Mustang? Sacrilégio! Blasfémia!
Numa altura em que os veículos 100% elétricos já representam um décimo dos carros vendidos em Portugal, esta (e outras) "ofensas" farão cada vez mais parte do nosso dia a dia. E vai ser preciso aprender a viver com elas: ao lançar o seu primeiro veículo 100% elétrico, a Ford – a centenária Ford, o berço da indústria, uma das marcas mais importantes da história do Automóvel – socorreu-se de um nome fortíssimo, que lhe pertence, o de um modelo também ele parte da história, o Mustang. Para conferir ao seu primeiro EV uma aura desportiva e impor respeito à concorrência ("olha a Ford com um carrinho a pilhas", diriam alguns), o construtor americano batizou-o Mustang Mach-E, também aqui uma alusão a um modelo icónico da marca, o Mustang Mach 1, com o "E" de elétrico a fazer a sua entrada no nome.
Breve apresentação do Mustang Mach-E
Lançado no mercado mundial em finais de 2020, o Mustang Mach-E é fabricado sobre a plataforma GE1 da Ford, uma versão bastante modificada de outra plataforma, a C2, utilizada para o Ford Focus e para o Kuga, imagine-se. Trata-se de um SUV de cinco portas, compacto, com uma generosa distância entre eixos (2.98 m) para um comprimento total de 4.74 m, largura de 1.88 m e altura de 1.62 m. É nessa generosa distância entre eixos que repousa o conjunto de baterias, de duas capacidades: 68 e 88 kWh, com autonomias respetivas de 340 e 483 km. A motorização pode ser simples (um motor sobre o eixo traseiro) ou dupla (um motor sobre cada eixo, proporcionando assim tração integral), com potências entre os 269 e os 487 cavalos.
Primeiras impressões
Visto de fora, o Mustang Mach-E parece grande. Maior, aliás, do que as medidas deixam transparecer. Contribuem para isso os guarda-lamas e as jantes de 19 polegadas, que lhe dão um aspecto musculado, e toda uma atitude desportiva, agressiva, como se fosse uma fera (ou um cavalo Mustang, lá está) pronto a saltar em frente e a galopar livremente, estrada fora. Não há maçanetas nas portas, antes uns botões que as abrem, havendo em cada uma delas uma espécie de perfil que permite manuseá-las. Lá dentro, um ambiente cuidado, amplo, que revela uma escolha cuidada de cores e materiais. À frente, a meio do tablier, um grande ecrã onde se concentram as informações e os comandos de todas as funções e mais algumas, o que evita a dispersão de botões e outros comandos pelo interior do habitáculo. A qualidade dos materiais é boa, assim como os acabamentos.

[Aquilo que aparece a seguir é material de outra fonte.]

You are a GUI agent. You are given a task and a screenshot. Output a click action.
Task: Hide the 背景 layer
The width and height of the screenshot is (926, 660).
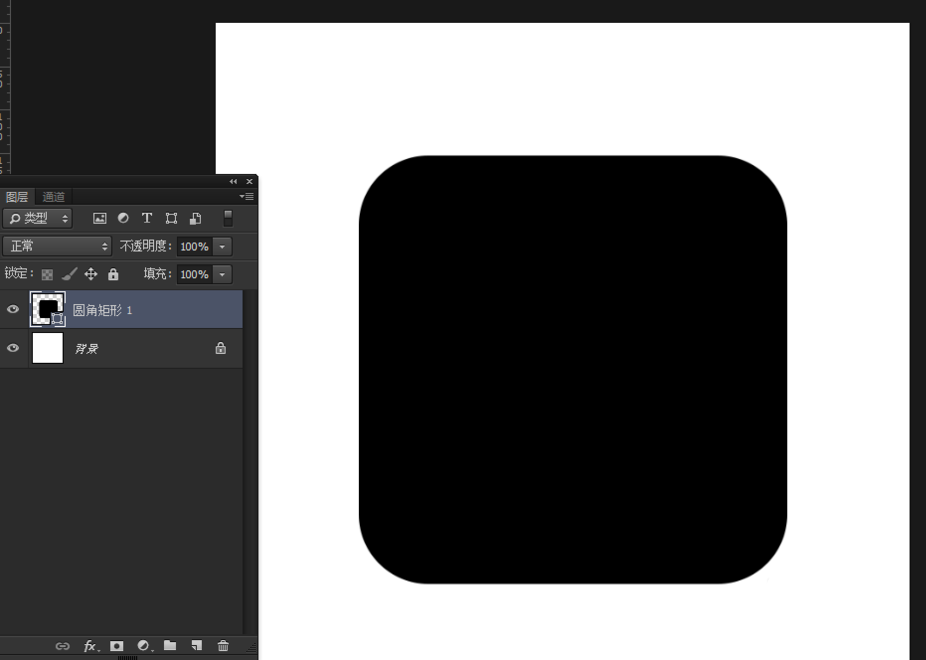[13, 348]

Ao volante, que é o que interessa aqui
A unidade testada era uma versão AWD (tração integral, logo, dois motores) que debitava 351 cavalos. E logo aí ficou desvendado o mistério: a utilização do nome Mustang é perfeitamente aceitável, descansem os puristas, já que quando lhe damos rédea solta (leia-se quando carregamos fortemente no acelerador, que é para isso que ele ali está), o seu comportamento é do mais vivo, desportivo, selvagem, que já testámos num EV. As acelerações são de ficar com as costas coladas ao banco e a consequente travagem (à velocidade a que ele nos leva, tem mesmo que haver uma travagem a seguir...) só não nos atira pára-brisas fora porque o cinto de segurança nos agarra. As suspensões são durinhas q.b., têm mesmo que ser, e o "pisar" da estrada é direto, seguro e confortável (dentro do limite do razoável). É fácil conduzi-lo, mesmo em estradas estreitas e sinuosas, já que a direção é extremamente precisa e coloca as duas toneladas (concretamente 2218 kg) de Mustang Mach-E precisamente onde queremos colocá-lo.
Preço: não é barato. A unidade testada custava uns módicos 77 mil euros e trocos, mas trata-se de uma versão de topo, equipada com (quase) tudo o que a Ford tinha no catálogo. Para quem não se importar de abdicar de um motor (logo, tração traseira) e de reduzir a potência e o nível de equipamento e opcionais, o preço começa nos €52,550. Continua a não ser barato, mas fica mais próximo do que a concorrência oferece. Em suma, trata-se de um EV que proporciona ao condutor um alto prazer de condução. Um paradoxo? Talvez seja, mas temos mesmo que nos habituar a paradoxos destes e aprender a viver com eles.